■ **Directions for this task**
Update the records starting with the line with "Task: Open the" and going on through the line with "[x=65, y=465]", changing "bookmarks panel" to "history panel" and leaving everything else unchanged. Leave the pictures out of your answer.

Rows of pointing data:
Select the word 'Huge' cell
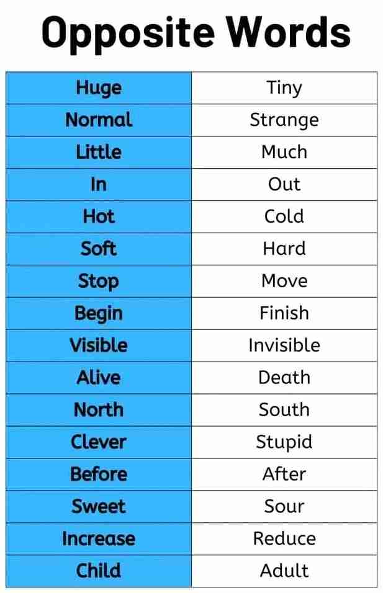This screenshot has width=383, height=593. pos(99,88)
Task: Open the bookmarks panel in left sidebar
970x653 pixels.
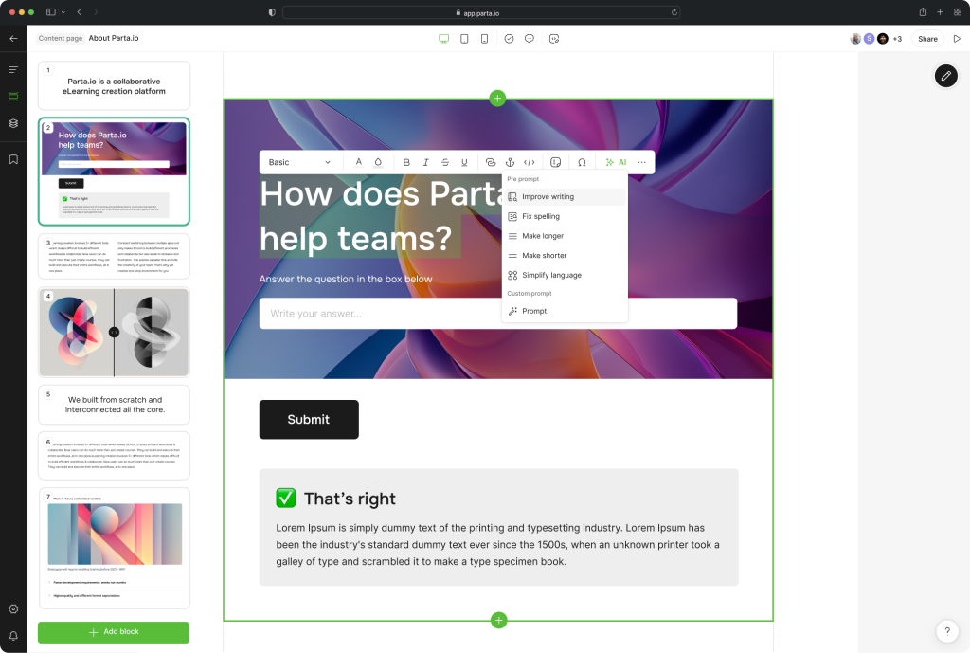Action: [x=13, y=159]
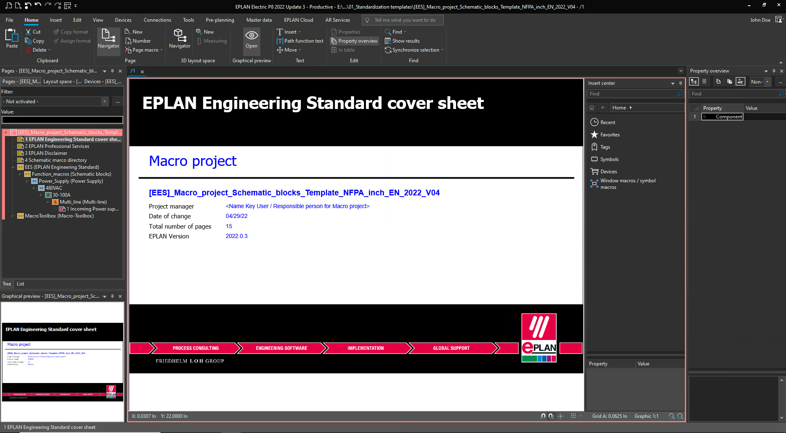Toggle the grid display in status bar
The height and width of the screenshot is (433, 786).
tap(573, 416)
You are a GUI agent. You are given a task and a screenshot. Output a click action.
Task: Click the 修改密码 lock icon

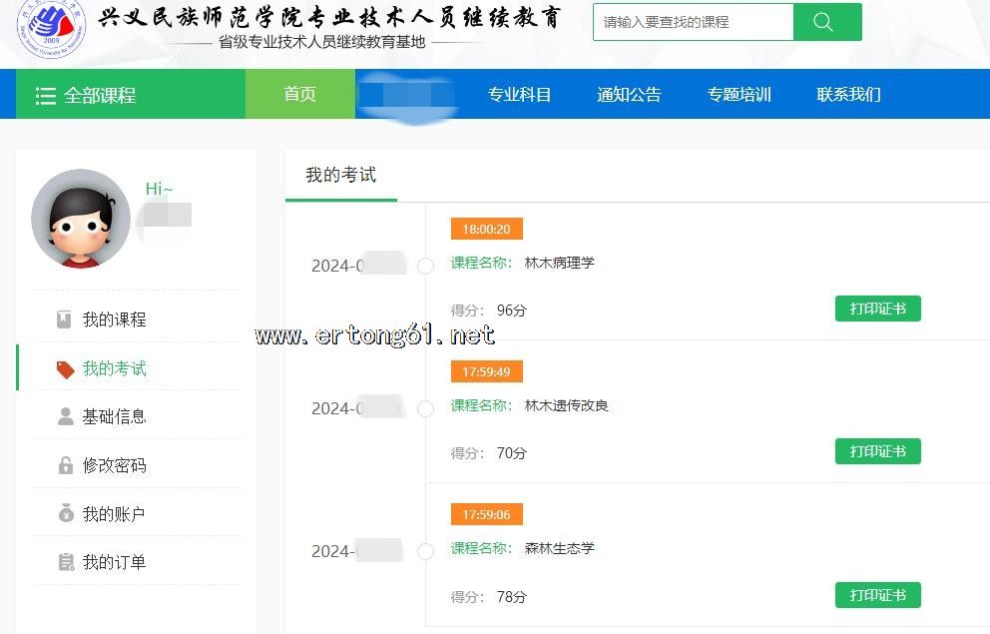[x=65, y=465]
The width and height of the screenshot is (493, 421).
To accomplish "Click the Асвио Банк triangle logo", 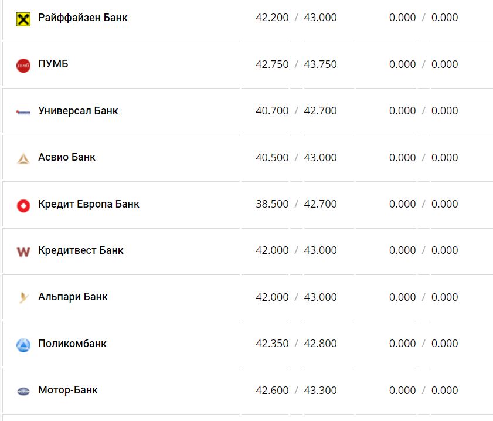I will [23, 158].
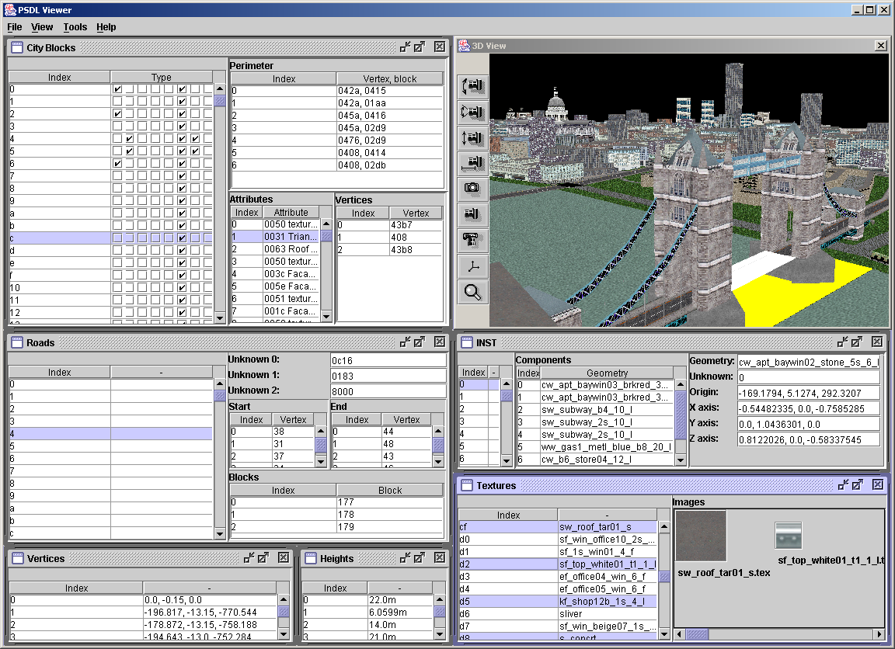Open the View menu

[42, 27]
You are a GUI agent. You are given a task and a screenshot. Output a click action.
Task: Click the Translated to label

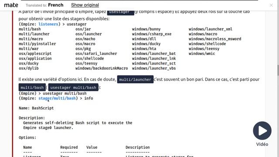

■ **Exercise solution**
Task: Open the history panel in left sidebar
970x653 pixels.
Action: [x=13, y=159]
Toggle the grid display in status bar
The height and width of the screenshot is (433, 786).
tap(573, 416)
You are a GUI agent. You are given a task and a screenshot. Output a click action.
Task: Click the 修改密码 lock icon

[x=65, y=465]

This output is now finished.